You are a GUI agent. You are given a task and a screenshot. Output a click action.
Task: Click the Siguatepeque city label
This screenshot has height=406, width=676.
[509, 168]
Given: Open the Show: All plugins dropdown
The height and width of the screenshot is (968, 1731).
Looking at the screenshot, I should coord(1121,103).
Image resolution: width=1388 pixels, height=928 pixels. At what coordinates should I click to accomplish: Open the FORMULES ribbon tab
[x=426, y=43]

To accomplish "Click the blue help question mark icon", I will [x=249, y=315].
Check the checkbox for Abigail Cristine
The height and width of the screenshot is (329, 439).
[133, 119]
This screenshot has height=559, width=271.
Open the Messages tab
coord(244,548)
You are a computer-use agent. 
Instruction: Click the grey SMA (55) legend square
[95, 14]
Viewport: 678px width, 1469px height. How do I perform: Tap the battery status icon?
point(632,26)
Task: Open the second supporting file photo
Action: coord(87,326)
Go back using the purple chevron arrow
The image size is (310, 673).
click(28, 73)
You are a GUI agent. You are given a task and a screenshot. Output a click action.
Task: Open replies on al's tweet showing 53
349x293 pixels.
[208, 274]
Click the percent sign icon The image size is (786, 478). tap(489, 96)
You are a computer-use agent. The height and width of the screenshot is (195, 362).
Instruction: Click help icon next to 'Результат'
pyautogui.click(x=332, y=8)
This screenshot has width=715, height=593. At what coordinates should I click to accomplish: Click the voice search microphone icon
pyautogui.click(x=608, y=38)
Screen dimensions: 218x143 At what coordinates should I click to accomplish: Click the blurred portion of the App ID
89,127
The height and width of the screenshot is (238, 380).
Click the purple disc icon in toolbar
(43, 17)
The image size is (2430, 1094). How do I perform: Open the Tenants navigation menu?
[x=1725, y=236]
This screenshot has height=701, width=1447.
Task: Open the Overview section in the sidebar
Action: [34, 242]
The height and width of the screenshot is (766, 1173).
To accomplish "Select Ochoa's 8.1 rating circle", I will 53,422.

____________

**What is needed:** From the opening line of the data above through the line holding "The height and width of the screenshot is (238, 380).", give every line again exactly as it stands.

**Exercise result:**
You are a GUI agent. You are given a task and a screenshot. Output a click action.
Task: Click the Siguatepeque city label
This screenshot has height=406, width=676.
[509, 168]
Given: Open the Show: All plugins dropdown
The height and width of the screenshot is (968, 1731).
Looking at the screenshot, I should coord(1121,103).
Image resolution: width=1388 pixels, height=928 pixels. At what coordinates should I click to accomplish: Open the FORMULES ribbon tab
[x=426, y=43]

To accomplish "Click the blue help question mark icon", I will [x=249, y=315].
Check the checkbox for Abigail Cristine
The height and width of the screenshot is (329, 439).
[133, 119]
This screenshot has height=559, width=271.
Open the Messages tab
coord(244,548)
You are a computer-use agent. 
Instruction: Click the grey SMA (55) legend square
[95, 14]
Viewport: 678px width, 1469px height. How do I perform: Tap the battery status icon?
point(632,26)
Task: Open the second supporting file photo
Action: coord(87,326)
Go back using the purple chevron arrow
The image size is (310, 673).
click(28, 73)
You are a GUI agent. You are given a task and a screenshot. Output a click action.
Task: Open replies on al's tweet showing 53
349x293 pixels.
[208, 274]
Click the percent sign icon The image size is (786, 478). tap(489, 96)
You are a computer-use agent. The height and width of the screenshot is (195, 362).
Instruction: Click help icon next to 'Результат'
pyautogui.click(x=332, y=8)
This screenshot has width=715, height=593. At what coordinates should I click to accomplish: Click the voice search microphone icon
pyautogui.click(x=608, y=38)
Screen dimensions: 218x143 At what coordinates should I click to accomplish: Click the blurred portion of the App ID
89,127
The height and width of the screenshot is (238, 380).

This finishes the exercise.